Exercise goal:
Write out the following listing's lines from the one with "Click the Present screen icon in Meet" to the one with "Task: Click the Get started button", exactly, with both included and no others.

Record extracts:

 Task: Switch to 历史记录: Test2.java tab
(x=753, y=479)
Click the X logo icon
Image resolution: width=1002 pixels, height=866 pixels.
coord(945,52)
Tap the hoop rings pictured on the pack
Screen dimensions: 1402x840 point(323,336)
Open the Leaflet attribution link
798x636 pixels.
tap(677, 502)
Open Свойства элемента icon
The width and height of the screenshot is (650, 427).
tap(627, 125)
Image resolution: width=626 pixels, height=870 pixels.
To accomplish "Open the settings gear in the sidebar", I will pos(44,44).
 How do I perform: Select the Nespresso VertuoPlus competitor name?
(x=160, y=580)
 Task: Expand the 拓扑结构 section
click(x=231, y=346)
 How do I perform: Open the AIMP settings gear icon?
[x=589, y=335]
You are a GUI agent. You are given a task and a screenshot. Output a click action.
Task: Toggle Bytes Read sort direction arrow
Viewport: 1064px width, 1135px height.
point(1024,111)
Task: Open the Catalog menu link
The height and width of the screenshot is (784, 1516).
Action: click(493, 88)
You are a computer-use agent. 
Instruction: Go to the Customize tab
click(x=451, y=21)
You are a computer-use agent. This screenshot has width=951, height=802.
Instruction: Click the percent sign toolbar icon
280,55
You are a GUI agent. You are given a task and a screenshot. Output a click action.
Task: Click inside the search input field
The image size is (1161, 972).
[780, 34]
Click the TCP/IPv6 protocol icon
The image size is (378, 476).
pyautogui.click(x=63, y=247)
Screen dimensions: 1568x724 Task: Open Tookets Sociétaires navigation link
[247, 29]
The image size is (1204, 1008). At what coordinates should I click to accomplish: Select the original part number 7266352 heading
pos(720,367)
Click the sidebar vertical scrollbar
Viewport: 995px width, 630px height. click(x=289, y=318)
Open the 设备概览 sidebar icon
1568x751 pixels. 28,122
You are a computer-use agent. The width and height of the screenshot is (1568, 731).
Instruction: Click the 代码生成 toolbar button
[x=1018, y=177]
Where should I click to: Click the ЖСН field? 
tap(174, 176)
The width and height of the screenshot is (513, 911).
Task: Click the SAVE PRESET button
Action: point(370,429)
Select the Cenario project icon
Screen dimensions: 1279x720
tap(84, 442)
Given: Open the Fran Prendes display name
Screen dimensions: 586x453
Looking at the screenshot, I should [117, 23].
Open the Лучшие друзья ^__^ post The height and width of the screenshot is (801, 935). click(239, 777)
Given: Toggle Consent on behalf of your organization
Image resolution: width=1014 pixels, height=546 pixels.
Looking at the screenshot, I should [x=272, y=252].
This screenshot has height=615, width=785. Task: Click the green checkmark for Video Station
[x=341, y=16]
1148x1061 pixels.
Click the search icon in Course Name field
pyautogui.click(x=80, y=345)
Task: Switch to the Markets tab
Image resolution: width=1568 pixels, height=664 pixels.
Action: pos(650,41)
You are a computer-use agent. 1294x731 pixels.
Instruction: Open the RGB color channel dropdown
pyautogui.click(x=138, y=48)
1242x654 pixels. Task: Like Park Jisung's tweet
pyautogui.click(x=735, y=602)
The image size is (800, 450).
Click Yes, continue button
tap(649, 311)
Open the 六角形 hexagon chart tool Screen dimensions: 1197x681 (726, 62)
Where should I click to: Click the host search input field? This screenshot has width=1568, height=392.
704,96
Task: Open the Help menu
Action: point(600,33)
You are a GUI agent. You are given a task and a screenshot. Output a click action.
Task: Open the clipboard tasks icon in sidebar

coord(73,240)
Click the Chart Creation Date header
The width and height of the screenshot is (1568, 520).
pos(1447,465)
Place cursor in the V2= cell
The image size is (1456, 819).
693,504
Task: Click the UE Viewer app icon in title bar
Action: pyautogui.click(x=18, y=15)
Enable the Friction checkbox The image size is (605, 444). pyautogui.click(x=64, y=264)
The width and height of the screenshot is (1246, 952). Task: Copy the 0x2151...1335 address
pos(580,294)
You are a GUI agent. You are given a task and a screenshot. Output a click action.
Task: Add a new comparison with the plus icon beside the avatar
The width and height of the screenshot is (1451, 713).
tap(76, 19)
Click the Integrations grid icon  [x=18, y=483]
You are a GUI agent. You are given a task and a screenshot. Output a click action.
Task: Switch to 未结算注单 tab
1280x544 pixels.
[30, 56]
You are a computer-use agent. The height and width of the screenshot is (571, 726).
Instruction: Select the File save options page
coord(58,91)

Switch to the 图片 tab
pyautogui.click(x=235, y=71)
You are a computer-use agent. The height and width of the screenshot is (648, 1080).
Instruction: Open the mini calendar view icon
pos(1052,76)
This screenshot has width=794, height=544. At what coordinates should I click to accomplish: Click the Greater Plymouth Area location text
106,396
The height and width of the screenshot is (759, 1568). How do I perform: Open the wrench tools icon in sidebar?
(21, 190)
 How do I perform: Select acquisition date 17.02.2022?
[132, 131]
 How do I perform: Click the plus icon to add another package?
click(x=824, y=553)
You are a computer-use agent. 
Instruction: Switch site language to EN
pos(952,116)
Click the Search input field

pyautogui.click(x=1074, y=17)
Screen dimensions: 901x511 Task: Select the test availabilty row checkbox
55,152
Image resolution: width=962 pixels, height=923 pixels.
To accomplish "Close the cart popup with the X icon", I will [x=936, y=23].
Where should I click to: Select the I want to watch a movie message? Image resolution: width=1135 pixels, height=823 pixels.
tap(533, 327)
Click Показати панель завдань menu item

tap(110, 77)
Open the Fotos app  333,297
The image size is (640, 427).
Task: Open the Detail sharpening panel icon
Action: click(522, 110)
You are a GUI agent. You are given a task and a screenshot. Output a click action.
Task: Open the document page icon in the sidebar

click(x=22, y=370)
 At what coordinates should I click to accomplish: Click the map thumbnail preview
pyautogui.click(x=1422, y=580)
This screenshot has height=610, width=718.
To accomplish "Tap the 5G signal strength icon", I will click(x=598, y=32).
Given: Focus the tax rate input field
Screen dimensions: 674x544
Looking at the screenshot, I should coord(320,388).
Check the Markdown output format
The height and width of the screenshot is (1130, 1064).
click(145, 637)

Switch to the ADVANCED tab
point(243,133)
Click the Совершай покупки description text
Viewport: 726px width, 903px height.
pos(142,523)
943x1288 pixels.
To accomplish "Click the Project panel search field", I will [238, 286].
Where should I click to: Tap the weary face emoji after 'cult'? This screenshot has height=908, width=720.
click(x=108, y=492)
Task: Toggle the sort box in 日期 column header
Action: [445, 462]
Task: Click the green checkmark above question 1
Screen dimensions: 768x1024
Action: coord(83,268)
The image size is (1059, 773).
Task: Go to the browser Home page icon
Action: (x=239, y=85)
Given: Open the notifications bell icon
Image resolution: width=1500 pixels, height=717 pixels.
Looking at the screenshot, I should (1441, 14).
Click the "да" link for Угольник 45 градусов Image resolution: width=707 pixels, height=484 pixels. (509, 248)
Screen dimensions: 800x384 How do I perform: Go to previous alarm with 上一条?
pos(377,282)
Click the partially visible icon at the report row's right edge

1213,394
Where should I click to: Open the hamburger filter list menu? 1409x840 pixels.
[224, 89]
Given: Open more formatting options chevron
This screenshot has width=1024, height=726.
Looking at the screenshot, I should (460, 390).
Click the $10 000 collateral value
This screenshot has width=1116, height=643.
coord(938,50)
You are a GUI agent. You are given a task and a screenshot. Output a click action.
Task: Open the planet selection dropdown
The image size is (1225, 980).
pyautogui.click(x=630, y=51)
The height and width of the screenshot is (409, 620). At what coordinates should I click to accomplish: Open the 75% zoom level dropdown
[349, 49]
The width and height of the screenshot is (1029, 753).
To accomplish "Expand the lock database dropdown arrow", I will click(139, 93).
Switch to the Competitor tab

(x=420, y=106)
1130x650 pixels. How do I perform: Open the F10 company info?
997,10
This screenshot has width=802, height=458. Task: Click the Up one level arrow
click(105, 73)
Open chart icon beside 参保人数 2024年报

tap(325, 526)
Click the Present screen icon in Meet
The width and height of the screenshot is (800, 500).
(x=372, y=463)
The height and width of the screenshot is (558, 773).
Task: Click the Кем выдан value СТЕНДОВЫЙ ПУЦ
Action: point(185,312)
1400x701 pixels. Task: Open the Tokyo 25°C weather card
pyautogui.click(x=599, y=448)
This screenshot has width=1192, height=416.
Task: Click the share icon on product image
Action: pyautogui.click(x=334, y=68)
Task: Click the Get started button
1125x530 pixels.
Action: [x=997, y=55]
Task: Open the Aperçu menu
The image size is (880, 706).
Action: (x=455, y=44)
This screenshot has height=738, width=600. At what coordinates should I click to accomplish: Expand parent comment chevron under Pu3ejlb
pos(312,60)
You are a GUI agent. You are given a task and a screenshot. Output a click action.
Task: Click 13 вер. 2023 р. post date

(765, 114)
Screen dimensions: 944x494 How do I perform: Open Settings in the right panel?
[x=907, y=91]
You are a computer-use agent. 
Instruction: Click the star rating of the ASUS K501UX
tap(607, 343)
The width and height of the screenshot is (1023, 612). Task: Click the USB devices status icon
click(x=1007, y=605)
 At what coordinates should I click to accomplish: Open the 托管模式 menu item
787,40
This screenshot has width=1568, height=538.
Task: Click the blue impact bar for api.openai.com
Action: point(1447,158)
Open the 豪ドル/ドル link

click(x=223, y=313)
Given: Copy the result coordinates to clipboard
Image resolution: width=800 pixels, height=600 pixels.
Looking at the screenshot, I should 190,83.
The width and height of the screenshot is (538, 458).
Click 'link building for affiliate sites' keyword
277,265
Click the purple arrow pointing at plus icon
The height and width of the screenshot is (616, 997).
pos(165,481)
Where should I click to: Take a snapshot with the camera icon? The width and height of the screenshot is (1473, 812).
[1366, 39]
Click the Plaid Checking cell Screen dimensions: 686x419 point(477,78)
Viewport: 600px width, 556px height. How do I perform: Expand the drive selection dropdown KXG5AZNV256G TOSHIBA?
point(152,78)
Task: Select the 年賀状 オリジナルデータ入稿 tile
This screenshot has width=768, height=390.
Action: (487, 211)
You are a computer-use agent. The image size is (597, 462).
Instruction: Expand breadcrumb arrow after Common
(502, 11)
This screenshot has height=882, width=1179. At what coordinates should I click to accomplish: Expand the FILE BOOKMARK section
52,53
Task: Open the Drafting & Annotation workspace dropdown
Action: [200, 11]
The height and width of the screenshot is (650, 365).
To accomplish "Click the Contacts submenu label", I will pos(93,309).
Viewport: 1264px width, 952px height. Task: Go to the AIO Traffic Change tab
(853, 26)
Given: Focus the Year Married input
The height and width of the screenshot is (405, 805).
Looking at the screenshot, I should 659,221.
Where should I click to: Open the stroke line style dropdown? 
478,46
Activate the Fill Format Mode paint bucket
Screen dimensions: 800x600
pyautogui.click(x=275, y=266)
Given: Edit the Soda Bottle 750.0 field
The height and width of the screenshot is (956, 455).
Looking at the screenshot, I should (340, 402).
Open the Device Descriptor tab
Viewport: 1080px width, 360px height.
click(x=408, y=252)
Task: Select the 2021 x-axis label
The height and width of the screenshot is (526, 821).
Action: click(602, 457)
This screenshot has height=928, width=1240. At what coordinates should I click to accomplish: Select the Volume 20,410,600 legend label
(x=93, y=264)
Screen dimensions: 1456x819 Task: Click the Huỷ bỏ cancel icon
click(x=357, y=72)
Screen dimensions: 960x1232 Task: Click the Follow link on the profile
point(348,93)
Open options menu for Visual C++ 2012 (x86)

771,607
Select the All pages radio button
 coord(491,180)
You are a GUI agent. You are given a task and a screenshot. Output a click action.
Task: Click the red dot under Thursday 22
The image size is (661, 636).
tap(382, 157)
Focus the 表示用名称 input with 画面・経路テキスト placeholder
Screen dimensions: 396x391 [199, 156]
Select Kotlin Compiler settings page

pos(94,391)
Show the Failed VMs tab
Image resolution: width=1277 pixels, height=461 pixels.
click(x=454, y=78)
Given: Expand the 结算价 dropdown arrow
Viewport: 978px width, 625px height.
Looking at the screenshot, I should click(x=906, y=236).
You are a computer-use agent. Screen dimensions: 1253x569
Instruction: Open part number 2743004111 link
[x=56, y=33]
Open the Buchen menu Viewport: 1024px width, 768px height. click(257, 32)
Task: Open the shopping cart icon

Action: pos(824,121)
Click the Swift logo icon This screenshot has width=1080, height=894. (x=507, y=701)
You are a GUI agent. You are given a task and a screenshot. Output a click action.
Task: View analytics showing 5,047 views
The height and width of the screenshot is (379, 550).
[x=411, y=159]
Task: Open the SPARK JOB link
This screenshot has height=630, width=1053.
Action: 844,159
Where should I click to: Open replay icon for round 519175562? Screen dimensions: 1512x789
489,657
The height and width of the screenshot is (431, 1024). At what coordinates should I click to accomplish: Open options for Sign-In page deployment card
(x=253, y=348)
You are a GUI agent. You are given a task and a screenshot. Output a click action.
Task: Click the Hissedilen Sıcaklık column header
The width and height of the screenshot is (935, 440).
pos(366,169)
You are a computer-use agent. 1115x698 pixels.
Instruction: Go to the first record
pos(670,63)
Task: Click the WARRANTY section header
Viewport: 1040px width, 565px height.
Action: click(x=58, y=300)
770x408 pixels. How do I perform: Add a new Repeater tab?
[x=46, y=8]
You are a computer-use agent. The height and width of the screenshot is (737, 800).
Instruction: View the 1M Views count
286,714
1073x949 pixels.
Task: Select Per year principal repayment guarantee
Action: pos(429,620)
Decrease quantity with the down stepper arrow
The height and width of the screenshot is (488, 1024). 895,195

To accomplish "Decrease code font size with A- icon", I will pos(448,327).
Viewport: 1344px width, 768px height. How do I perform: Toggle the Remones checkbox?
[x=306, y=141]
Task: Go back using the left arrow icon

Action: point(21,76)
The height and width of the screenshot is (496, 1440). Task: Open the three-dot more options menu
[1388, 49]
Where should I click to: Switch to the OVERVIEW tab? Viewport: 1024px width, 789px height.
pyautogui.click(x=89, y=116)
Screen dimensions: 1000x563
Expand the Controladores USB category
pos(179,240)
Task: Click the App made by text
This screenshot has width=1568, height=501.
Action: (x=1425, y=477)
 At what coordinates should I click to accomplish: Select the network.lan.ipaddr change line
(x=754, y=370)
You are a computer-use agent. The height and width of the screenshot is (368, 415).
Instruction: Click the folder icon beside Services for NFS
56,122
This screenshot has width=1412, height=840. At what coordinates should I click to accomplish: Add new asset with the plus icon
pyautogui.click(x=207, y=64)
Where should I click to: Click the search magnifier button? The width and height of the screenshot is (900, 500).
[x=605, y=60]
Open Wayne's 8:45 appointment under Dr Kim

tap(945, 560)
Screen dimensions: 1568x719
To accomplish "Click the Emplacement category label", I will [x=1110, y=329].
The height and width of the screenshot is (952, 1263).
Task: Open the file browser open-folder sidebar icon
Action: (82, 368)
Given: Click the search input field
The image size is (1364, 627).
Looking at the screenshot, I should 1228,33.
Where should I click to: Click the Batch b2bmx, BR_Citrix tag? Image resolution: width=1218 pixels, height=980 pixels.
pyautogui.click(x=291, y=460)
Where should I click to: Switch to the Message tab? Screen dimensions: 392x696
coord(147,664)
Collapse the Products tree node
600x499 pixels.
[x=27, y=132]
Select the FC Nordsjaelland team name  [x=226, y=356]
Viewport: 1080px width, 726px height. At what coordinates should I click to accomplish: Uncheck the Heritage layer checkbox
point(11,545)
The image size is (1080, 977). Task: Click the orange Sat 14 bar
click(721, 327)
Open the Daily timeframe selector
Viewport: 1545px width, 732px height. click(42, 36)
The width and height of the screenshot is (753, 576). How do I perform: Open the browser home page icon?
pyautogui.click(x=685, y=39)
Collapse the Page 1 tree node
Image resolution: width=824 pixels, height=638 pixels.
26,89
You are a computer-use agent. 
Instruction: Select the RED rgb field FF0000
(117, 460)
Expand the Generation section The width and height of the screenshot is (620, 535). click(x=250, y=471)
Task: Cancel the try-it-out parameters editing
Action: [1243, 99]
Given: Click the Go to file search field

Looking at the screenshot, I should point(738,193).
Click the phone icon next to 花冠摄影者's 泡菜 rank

Solved exercise:
Click the Present screen icon in Meet
The width and height of the screenshot is (800, 500).
(x=372, y=463)
The height and width of the screenshot is (558, 773).
Task: Click the Кем выдан value СТЕНДОВЫЙ ПУЦ
Action: point(185,312)
1400x701 pixels. Task: Open the Tokyo 25°C weather card
pyautogui.click(x=599, y=448)
This screenshot has width=1192, height=416.
Task: Click the share icon on product image
Action: pyautogui.click(x=334, y=68)
Task: Click the Get started button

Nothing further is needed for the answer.